I also really like designing devotionals and programs and special worship services. This particular program hit me upside the brain one day, and I had to get out of the shower to write it all down immediately. (I’m thinking of getting one of those surveyor’s tablets with the write-in-the-rain paper. It could be quite useful.)

I knew I was to use several hymns that are not traditionally “Christmas” songs, but which communicate beautiful messages of the Savior. I knew that Mary and Joseph had a duet, that there was a lullaby at the very end, and that the entire congregation would sing a grand testimony together with the choir, just before a benediction. I knew the narration needed to be scripture, with only a little extra. It was all there, just waiting to be combined into an uplifting celebration.

So here’s a Christmas Eve (or even Christmas Eve Eve) devotional service, totally free to share and use (just please keep my copyright notes intact). The overall PDF file contains notes for the director, the script, and the music arrangements, all together, so it make take a few minutes to load.

Believe, A Christmas Devotional

All the musical selections are taken from the standard LDS hymnal , with one number from the children’s songbook. This allows for maximum congregational participation, and speedy devotional preparation, as many choir members will be familiar with the majority of the pieces. You may download music from LDS.org (go to Resources, Music, and launch the Interactive Music Player.)

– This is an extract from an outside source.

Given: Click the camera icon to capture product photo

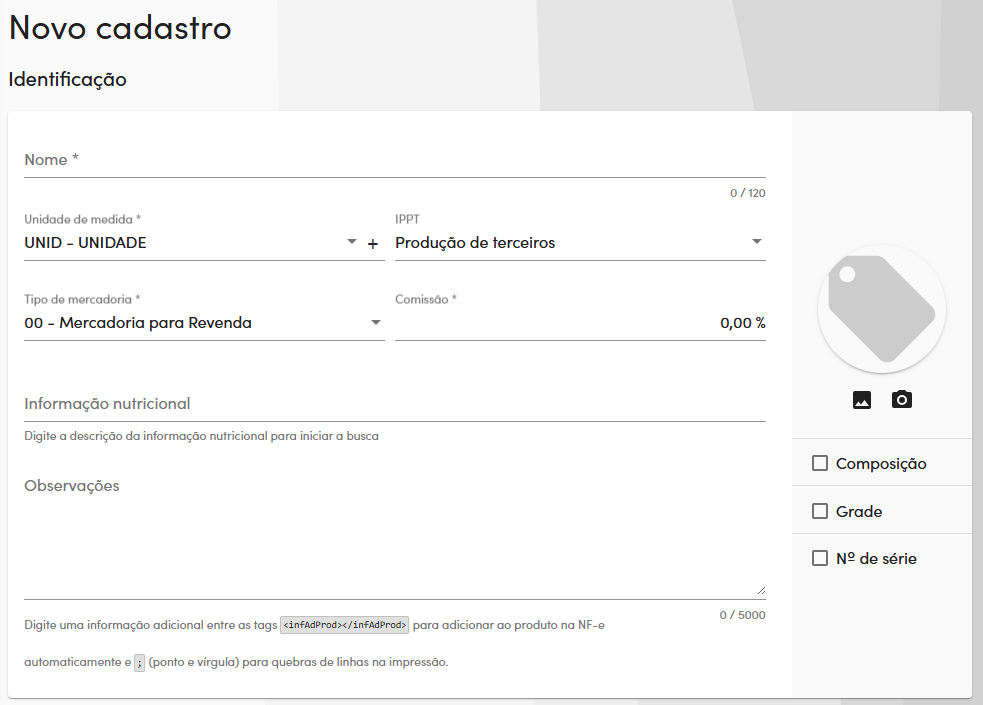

I have written a few special arrangements, variations, and descants that are inspired by historical arrangements and harmonies; sheet music is provided in this packet, and is licensed to be photocopied for choir use. Only hymns that are licensed for incidental, non-commercial use have been selected for this devotional.

I have also included a printable program; combine it with Christ-centered art of your choice. If budget allows, consider having the program printed on good gloss cover stock, with the image in full color, and the text in black-and-white on the matte reverse. This allows the program to be framed and displayed in congregants’ homes for the Christmas season and beyond.

Ideally, this devotional should be shared in the evening; there is the unique feature of a postlude hymn, sung as a lullaby from the choir to the congregation, and to send everyone home in the silent, peaceful night, anticipating the joyous celebration of Christ’s birth in the morning… well, it’s just really cool. I dare you to sing the last number without getting a bit verklempt.

It’s Thanksgiving Day. I’m thankful. We are all so, so very blessed.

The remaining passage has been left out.